▸ **WHAT YOU HAVE TO DO**
Repeat the data below verbatim, from the line containing "Select the Ellipse shape tool" through the line containing "will tap(790, 325).", with both of those lines included.
-- Start of ITEMS --
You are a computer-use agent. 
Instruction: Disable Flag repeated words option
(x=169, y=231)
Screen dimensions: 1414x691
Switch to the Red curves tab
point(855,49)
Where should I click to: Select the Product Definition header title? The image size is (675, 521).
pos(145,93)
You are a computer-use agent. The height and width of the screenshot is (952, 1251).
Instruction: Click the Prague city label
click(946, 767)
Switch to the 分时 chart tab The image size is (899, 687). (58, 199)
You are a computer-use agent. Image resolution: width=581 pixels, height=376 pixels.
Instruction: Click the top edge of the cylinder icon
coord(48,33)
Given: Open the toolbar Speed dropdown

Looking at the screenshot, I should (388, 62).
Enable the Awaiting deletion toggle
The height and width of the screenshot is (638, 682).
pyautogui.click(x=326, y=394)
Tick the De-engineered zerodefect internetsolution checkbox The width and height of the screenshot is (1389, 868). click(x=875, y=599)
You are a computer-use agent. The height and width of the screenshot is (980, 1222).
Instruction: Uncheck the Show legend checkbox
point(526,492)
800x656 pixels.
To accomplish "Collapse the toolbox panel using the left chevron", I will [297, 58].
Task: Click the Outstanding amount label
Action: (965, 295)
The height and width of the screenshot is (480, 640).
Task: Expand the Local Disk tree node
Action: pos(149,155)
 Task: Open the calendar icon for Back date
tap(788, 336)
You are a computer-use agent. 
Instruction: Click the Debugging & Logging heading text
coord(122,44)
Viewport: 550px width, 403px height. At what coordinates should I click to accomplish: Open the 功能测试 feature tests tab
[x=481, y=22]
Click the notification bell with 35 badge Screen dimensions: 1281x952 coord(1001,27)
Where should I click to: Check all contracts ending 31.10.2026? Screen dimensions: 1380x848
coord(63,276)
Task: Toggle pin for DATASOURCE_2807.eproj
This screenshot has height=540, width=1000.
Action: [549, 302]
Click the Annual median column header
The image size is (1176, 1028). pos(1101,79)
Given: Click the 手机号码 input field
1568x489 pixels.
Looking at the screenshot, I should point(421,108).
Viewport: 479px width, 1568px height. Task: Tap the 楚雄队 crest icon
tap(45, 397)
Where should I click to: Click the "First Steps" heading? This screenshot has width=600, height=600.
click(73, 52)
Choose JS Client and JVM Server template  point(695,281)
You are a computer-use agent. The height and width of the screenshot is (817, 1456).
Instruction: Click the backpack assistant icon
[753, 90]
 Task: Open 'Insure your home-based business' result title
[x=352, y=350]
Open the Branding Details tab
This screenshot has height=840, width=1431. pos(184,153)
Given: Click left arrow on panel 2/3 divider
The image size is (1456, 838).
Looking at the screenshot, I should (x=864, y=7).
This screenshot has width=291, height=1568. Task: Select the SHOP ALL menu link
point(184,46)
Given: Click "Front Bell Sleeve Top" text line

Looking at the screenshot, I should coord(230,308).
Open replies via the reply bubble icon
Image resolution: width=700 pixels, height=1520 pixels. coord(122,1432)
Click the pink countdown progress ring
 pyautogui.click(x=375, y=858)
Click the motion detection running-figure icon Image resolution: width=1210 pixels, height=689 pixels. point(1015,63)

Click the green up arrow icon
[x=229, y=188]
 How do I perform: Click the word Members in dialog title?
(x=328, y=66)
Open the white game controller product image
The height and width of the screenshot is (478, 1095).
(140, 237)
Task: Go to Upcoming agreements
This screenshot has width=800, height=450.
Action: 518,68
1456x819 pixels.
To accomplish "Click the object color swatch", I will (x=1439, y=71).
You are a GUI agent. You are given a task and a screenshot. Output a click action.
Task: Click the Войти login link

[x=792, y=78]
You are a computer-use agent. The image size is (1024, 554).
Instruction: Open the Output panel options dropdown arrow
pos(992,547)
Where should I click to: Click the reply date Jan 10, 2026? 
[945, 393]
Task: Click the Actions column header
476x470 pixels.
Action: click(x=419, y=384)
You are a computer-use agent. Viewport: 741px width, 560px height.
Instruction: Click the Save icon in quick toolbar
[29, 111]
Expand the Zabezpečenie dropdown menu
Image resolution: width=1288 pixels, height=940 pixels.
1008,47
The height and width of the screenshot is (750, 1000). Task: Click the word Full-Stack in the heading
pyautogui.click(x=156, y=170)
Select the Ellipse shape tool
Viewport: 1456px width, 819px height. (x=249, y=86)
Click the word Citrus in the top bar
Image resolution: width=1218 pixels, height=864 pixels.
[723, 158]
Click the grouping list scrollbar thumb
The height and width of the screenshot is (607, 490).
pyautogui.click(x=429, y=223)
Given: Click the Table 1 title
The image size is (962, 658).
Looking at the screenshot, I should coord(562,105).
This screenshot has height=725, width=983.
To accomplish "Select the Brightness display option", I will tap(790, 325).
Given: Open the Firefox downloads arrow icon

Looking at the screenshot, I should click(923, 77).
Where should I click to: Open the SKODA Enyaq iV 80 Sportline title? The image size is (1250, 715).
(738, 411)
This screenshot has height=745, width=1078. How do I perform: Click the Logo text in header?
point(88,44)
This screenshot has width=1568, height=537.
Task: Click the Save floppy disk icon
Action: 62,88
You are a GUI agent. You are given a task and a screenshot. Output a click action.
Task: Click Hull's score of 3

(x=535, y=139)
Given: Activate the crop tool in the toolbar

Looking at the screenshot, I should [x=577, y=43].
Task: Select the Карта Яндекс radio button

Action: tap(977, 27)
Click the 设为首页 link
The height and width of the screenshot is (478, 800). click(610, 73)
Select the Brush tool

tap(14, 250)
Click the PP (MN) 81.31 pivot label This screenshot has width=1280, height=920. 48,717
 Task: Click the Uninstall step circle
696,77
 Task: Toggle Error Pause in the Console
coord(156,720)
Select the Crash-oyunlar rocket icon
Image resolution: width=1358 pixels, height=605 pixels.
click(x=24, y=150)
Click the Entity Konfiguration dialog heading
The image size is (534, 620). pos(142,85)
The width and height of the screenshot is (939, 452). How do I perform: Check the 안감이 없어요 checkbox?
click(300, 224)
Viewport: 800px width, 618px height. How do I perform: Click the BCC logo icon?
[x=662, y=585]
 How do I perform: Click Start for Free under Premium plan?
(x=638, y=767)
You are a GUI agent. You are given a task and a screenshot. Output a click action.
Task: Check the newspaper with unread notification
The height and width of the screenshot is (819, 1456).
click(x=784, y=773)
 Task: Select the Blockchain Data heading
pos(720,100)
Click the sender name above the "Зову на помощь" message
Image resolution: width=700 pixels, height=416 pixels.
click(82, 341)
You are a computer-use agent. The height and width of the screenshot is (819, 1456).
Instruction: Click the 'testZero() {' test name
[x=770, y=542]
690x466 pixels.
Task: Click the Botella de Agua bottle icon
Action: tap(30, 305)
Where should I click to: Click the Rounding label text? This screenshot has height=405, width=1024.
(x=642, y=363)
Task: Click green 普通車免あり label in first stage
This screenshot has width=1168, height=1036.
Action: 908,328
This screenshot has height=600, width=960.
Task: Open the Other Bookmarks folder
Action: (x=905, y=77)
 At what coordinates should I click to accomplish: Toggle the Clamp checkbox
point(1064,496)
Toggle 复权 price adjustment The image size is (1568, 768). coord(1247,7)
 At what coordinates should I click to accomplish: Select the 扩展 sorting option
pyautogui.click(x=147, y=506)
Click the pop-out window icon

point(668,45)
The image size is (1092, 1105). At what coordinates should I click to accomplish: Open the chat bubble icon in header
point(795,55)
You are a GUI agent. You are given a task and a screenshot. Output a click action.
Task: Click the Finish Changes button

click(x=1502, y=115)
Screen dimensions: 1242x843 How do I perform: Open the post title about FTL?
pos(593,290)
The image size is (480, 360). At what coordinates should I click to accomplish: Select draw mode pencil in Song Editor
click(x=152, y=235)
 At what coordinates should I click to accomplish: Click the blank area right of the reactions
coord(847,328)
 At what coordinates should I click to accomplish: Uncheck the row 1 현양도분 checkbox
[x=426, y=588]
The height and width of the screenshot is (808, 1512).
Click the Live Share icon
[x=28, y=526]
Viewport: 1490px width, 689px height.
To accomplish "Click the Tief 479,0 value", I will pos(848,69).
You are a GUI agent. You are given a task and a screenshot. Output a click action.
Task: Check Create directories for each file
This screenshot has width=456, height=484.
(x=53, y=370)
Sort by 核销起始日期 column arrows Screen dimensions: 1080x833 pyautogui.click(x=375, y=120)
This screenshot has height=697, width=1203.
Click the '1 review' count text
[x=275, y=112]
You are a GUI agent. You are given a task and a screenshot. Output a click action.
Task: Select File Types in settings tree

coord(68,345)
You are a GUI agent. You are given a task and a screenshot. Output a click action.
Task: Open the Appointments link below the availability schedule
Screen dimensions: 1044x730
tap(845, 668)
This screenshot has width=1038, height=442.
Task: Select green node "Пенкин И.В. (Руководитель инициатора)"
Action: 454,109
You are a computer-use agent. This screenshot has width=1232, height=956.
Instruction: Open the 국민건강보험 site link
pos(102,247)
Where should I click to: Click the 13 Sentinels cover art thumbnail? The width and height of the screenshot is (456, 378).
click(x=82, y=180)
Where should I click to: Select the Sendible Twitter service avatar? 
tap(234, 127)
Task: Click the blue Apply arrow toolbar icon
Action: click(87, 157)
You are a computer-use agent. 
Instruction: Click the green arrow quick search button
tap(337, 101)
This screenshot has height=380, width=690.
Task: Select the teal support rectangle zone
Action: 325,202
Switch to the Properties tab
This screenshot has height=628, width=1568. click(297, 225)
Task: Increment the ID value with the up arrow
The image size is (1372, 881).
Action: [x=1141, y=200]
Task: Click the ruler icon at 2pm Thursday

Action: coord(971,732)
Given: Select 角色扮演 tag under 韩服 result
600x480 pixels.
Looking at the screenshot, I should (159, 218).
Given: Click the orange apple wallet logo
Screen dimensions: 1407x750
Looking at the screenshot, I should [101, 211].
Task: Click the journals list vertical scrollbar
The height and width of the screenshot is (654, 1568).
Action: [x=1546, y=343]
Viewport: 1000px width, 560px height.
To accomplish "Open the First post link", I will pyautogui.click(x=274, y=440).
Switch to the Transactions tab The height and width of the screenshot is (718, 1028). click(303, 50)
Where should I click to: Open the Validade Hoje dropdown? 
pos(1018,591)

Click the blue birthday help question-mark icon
-- End of ITEMS --
▸ **IN RESPONSE**
Select the Ellipse shape tool
Viewport: 1456px width, 819px height. (x=249, y=86)
Click the word Citrus in the top bar
Image resolution: width=1218 pixels, height=864 pixels.
[723, 158]
Click the grouping list scrollbar thumb
The height and width of the screenshot is (607, 490).
pyautogui.click(x=429, y=223)
Given: Click the Table 1 title
The image size is (962, 658).
Looking at the screenshot, I should coord(562,105).
This screenshot has height=725, width=983.
To accomplish "Select the Brightness display option", I will tap(790, 325).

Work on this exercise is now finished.